I have the following table and would like to find out the relationship between inputs and outputs in order to make predictions.我有下表,想找出输入和输出之间的关系以进行预测。

Later I want enter input values for heater_power, voltage, heater_efficiency and heater_mass and generate a prediction for the outputs.后来我想输入加热器功率、电压、加热器效率和加热器质量的输入值,并生成输出预测。
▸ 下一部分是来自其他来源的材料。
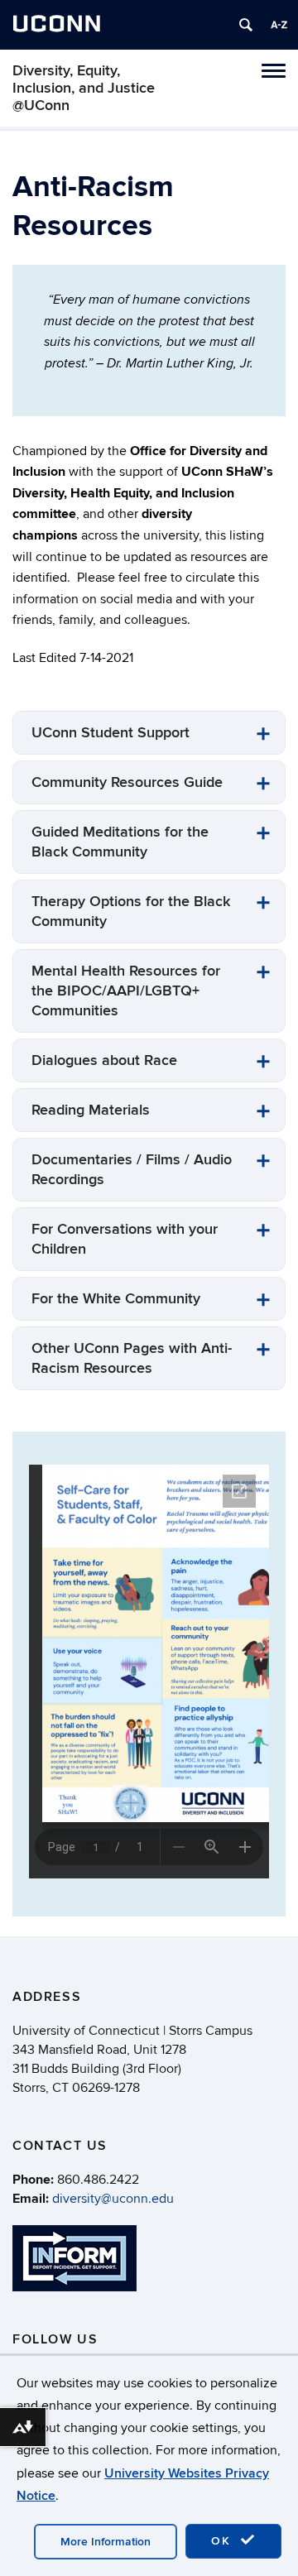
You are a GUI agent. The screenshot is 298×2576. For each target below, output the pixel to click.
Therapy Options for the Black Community (130, 911)
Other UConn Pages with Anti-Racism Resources (131, 1358)
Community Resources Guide (127, 782)
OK (223, 2541)
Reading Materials (90, 1110)
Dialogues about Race (104, 1060)
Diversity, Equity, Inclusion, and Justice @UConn (83, 88)
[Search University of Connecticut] (246, 25)
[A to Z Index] (279, 25)
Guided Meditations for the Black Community (120, 842)
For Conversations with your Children (124, 1239)
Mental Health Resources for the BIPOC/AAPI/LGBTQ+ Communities (125, 990)
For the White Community (115, 1298)
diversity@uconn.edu (113, 2198)
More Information (105, 2542)
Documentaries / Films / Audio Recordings (131, 1169)
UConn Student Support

In the table you can see that I have 4 input parameters and 3 output parameters.在表中您可以看到我有 4 个输入参数和 3 个输出参数。

table桌子

I have created a code.我已经创建了一个代码。 The values for input and output are manually written to an array.输入和输出的值手动写入数组。

Import进口

import tensorflow as tf
import numpy as np

Set up training data设置训练数据

inputMatrix = np.array([(100,230,0.95,100),
                        (200,245,0.99,121),
                        ( 40,250,0.91,123)],dtype=float)
outputMatrix = np.array([(120, 5,120),
                         (123,24,100),
                         (154, 3,121)],dtype=float)
for i,c in enumerate(inputMatrix):
print("{}Input Matrix={}Output Matrix".format(c,outputMatrix[i]))

Create the Model创建模型

l0 = tf.keras.layers.Dense(units = 4, input_shape = [4])
l1 = tf.keras.layers.Dense(units = 64)
l2 = tf.keras.layers.Dense(units = 128)
l3 = tf.keras.layers.Dense(units = 3)

model = tf.keras.Sequential([l0,l1,l2,l3])

Compile the Model编译模型

model.compile(loss='mean_squared_error', optimizer=tf.keras.optimizers.Adam(0.1))

Train the model训练模型

history = model.fit(inputMatrix,outputMatrix,epochs=500,verbose=False)
print("Finished training the model!")

Display training statistics显示训练统计

import matplotlib.pyplot as plt
plt.xlabel('Epoch Number')
plt.ylabel('Loss Magnitude')
plt.plot(history.history['loss'])

Use the model to predict values使用模型预测值

print(model.predict(np.array([120,260,0.98,110]).reshape(1,4)))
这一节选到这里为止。